━━━━━ EXCERPT TO READ ━━━━━
There's a woman in my neighborhood I call "the Rottweiler woman." She lives near me, but she doesn't have a home. She lives on the street, napping during the day in a parking lot near a pharmacy and grocery store and storage facility, and sleeping in entryways of banks or the patio of a coffee shop. She has a unit in the storage facility, so she's able to change clothes and keep some goods. She must get some sort of disability or social security or other form of income. She's able to keep body and soul together. She neither begs nor scavenges. At least, I've never seen her doing either.
I call her "the Rottweiler woman," because she has the sweetest—he's also a bit scary if you don't know them—middle-aged Rottweiler. She also has a beautiful parrot who lives in his cage on her cart. She loves them and feeds them and grooms them. The Rottweiler sleeps beside her on the ground when she's napping or bedded down for the night. He watches over her and protects her, as any dog would do.
The Rottweiler woman isn't visibly more ill than most of the people I see every day, though I don't know all her problems or history. She reminds me of people I knew and worked with in the year between university and grad school, when I volunteered at a clinic for the homeless and a soup kitchen. So many of those people were just on the edge of keeping their lives together. They could make it if they got the right sort of support, but if too many demands were put on them, things would fall apart.
I don't know if that's her situation or not. I talk to her regularly. We talk about our dogs and she lets me see glimpses of her past, but it's not my place to pry. I hope I do get to know more about her, maybe even her name.
Yesterday, I stopped to talk to her as she was eating her lunch and I was on my way to mine. We chatted for a few minutes about her dog and the younger of mine and injuries they've suffered. She talked to me of the efficacy of her prayers in the past. And, she apologized for taking up my time, as if my time were more valuable than hers or she wasn't worth human interaction. (It's perhaps worth noting that she doesn't seem to have a network of other homeless people as many on the streets do.) As I left my lunch, she was still on the patio and I chatted a little more. Her dog came to smell my pants, picking up the scent of my dogs. She apologized again. As I was leaving, she chided the dog softly for not letting her talk to people.
I don't have some overarching point in this story, except to remind myself and whoever might read this of two things: a society in which people live on the streets is objectively a bad society (this is something Plato recognized in the Republic) and those people who live on the streets are people.
There is a tradition in at least some forms of Buddhism to see the Buddha-nature in everyone you meet. There is a tradition in at least some forms of Christianity to see Christ in everyone you meet. There are, I take it, similar tropes in other religions and traditions. I think they get something both very right and a little bit wrong. What they get right is to see the inherent value in every human being—that kernel of Kantian dignity that Schopenhauer couldn't find—and I think it is all too easy to look past certain people—the homeless, the suffering, the elderly, the disabled, the unloved, the discriminated against, the stranger, the poor, the prisoner—and by averting our eyes deny them their dignity and their place in community with us. I'm not sure the right way to do this is by seeing Christ or Buddha in them, though. That's too abstract, too mystical. We need to see the them in them, the particularity, but also the value in that particularity.
I think a lot about loneliness. I think it's perhaps the defining characteristic of human life. Maybe it's not the only one. Maybe it's only a characteristic of a certain kind of modern, deracinated life. But, we are the kinds of beings who need connection and, I think, we're the kinds of beings who realize that we are individuals. That is, we are self-conscious in a way other animals don't seem to be.
I'm lonely and I'm surrounded with people much of the time. These are people who are required to pay me respect and attention. I go home to a comfortable home—I live in comfort while others live on the streets—and I have a husband who loves me. And, there are the two dogs.
We have a duty not only to see the dignity in others, but to bridge our divides and help the lonely to be less lonely. To help all of us be, at the least, alone together. Or, as EM Forster had it, to "Only Connect."
━━━━━ DATA PROVIDED ━━━━━
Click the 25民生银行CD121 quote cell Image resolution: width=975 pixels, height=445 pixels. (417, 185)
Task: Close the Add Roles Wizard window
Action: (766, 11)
━━━━━
*BRIEF:*
In the essay about the Rottweiler woman, turn the paragraph that begins "There's a woman in my neighborhood" into a short bulleted list that keeps its main facts.

*TASK RESPONSE:*
- The writer calls a woman in the neighborhood "the Rottweiler woman."
- She lives nearby but has no home and lives on the street.
- By day she naps in a parking lot near a pharmacy, a grocery store and a storage facility. At night she sleeps in bank entryways or on a coffee shop patio.
- She keeps a unit in the storage facility, where she changes clothes and stores some goods.
- She must receive some income, such as disability or social security, and manages to get by.
- The writer has never seen her beg or scavenge.